**TASK GOAL**
Copy the records below word for word, beginning at the line containing "For every named" and continuing through the line containing "SIEMENS (94, 62)", both included.

**DATA FOR PROCESSING**
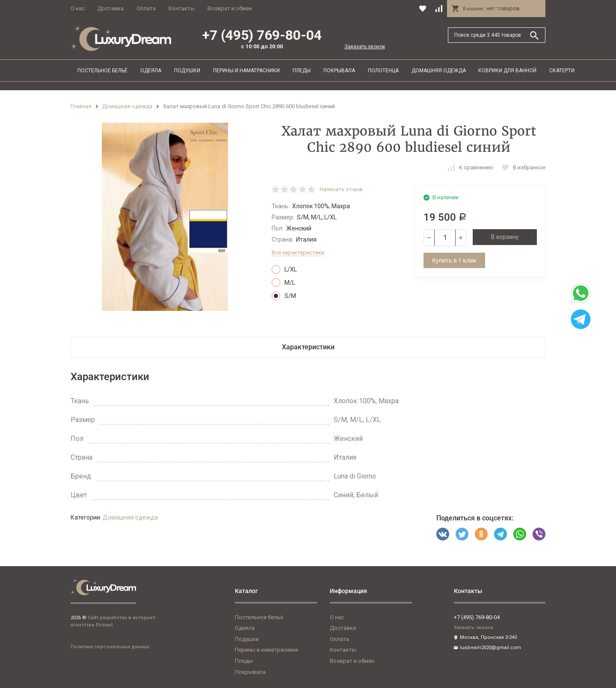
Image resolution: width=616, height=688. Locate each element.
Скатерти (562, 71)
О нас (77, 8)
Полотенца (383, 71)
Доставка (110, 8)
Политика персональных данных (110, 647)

---

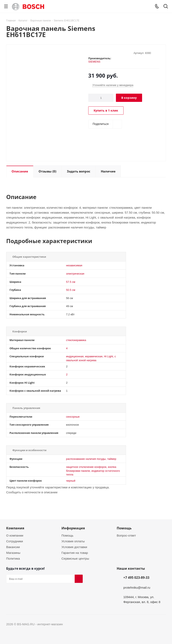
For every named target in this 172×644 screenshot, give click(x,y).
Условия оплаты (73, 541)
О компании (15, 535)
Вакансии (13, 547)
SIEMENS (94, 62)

**FINAL ANSWER**
For every named target in this 172×644 screenshot, give click(x,y).
Условия оплаты (73, 541)
О компании (15, 535)
Вакансии (13, 547)
SIEMENS (94, 62)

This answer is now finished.